Another controversial issue is the high number of patients treated by concomitant chemo-radiotherapy. One randomized trial found a significantly better loco regional recurrence free survival with a concomitant approach in node-positive breast cancer, with an acceptable increase in toxicity[42, 43]. More data with current chemotherapy regimens, including taxanes, will need to be accrued.

There is the issue of delivering a simultaneous integrated boost, giving an even higher daily dose to the tumor bed. We could show this did not deliver a higher dose to the organs at risk. This technique could prove advantageous by even delivering less total dose to the surrounding breast tissue[44], though this was not analyzed in detail. Longer follow up is needed to compare the long term side effects.

The trial compares two treatment strategies. Differences that arise between the treatment arms cannot be unequivocally attributed to fractionation or to technique. A 2x2 design would have been conceptually more satisfying, but was practically unfeasible.

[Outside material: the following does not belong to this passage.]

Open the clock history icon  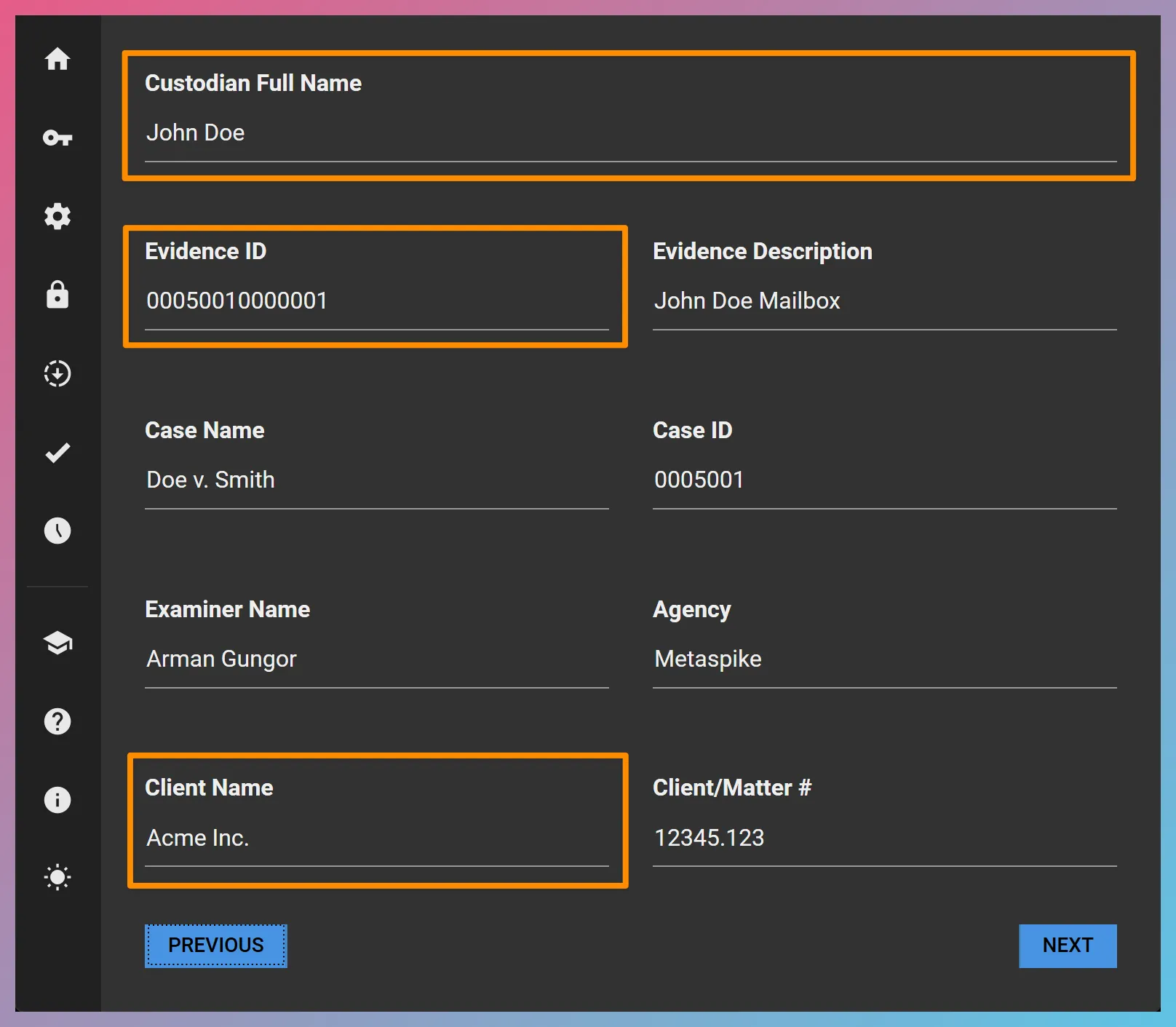coord(57,531)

Regarding the trial's primary endpoint, the results showed a trend of reduced lung toxicities but not significant enough to warrant early stopping of the trial. No excess toxicities were found in the Tomotherapy arm, which argues that hypofractionation with simultaneous integrated boost is feasible, when using IMRT-IGRT. This can have important implication regarding availability and accessibility of advanced radiotherapy techniques to more patients. Hypofractionation not only is more convenient for the patients by limiting the number of treatment attendances, it can reduce waiting times for adjuvant radiation therapy and possibly impact on survival[45]. Shorter schedules can have an important socio-economic impact by lowering treatment costs due to reduced resource use in terms of personnel and machine time[46]. An increase in costs can be expected due to the more labor intensive preparation of a Tomotherapy treatment and a longer daily machine time for treatment delivery and related quality assurance. But the most important determinant of the cost of radiotherapy is the total number of fractions. A favorable balance can be expected for the hypofractionated schedule.

Conclusions

The present analysis shows that hypofractionation with simultaneous integrated boost is feasible, when using IMRT-IGRT, without excess toxicities. There is a trend of reduced lung toxicity in the hypofractionated arm.